The European Parliament has voted in favour of a blanket ban on single-use plastics in a bid to tackle the pollution menace that is causing significant damage to oceans.
The bill, which was introduced by the Member of the European Parliament (MEP) Frederique Ries, was passed by 571-53 votes.
The proposed ban will result in the elimination of plastic straws, cotton swabs, as well as disposable plastic plates and cutlery from the EU market from 2021. A total of 90% of plastic bottles will be recycled by 2025.
MEPs added some additional items to the list of banned plastics. These include products made of oxo-degradable plastics such as bags or packaging and fast-food containers made of expanded polystyrene.
Member states will also have to reduce the consumption of plastic products, which have no alternatives, by at least 25% by 2025.
The introduction and the passage of the bill come after the European Commission proposed a ban in May.
“It is essential in order to protect the marine environment and reduce the costs of environmental damage attributed to plastic pollution in Europe.”
Ries said: “We have adopted the most ambitious legislation against single-use plastics. It is up to us now to stay the course in the upcoming negotiations with the Council, due to start as early as November.
“Today’s vote paves the way to a forthcoming and ambitious directive. It is essential in order to protect the marine environment and reduce the costs of environmental damage attributed to plastic pollution in Europe, estimated at €22bn by 2030.”

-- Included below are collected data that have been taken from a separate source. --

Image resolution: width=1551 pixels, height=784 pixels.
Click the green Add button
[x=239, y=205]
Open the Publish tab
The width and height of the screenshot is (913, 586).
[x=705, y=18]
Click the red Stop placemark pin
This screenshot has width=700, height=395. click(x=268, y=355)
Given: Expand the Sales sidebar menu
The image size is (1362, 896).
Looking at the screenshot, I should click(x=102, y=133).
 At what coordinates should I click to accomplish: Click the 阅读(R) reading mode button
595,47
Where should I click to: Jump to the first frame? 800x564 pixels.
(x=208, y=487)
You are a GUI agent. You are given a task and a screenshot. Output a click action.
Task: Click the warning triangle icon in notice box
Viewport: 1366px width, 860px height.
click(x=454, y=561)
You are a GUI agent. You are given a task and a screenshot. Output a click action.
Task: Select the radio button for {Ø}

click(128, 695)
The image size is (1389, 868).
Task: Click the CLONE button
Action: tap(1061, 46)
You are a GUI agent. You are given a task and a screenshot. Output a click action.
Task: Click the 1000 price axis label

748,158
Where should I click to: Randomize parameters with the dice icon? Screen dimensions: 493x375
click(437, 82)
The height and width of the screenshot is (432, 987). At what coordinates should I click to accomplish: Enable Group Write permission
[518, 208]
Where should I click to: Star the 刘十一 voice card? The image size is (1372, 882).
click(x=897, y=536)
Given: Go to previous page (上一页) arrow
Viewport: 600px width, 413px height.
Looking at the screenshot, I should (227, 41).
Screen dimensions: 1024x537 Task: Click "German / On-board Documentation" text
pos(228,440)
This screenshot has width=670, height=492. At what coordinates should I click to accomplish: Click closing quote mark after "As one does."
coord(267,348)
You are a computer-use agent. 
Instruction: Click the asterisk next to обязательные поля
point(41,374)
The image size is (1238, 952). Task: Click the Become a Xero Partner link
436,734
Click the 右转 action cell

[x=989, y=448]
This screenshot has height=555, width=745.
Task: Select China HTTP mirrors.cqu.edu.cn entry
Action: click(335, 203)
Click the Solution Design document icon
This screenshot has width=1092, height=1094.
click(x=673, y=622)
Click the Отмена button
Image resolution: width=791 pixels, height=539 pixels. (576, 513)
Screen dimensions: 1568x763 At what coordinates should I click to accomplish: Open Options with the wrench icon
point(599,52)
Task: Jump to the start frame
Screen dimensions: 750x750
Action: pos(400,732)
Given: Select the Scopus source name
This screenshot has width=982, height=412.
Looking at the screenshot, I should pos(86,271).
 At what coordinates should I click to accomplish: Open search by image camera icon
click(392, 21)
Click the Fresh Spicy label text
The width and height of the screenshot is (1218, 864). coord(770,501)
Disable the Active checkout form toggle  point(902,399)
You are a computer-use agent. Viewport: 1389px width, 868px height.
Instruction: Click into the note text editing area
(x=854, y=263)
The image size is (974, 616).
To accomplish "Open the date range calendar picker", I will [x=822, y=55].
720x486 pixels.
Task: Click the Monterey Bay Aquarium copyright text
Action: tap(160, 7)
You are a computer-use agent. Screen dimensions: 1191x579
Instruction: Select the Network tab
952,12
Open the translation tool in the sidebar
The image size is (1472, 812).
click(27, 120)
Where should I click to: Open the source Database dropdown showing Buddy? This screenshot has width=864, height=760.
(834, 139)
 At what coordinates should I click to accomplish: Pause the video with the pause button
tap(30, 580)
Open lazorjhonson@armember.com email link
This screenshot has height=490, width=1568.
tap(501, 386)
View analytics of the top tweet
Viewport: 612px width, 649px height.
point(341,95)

Several countries and companies have been taking measures in response to growing calls from environmentalists and rising public support for stringent steps to curb plastic packaging waste.
Multinational giants from the consumer goods industry have pledged to ensure all plastic packaging to be either recyclable or compostable by 2025 through plastic reduction strategies.
Earlier this week, the UK Government launched a consultation on banning the distribution and sale of plastic straws, drinks stirrers and cotton buds.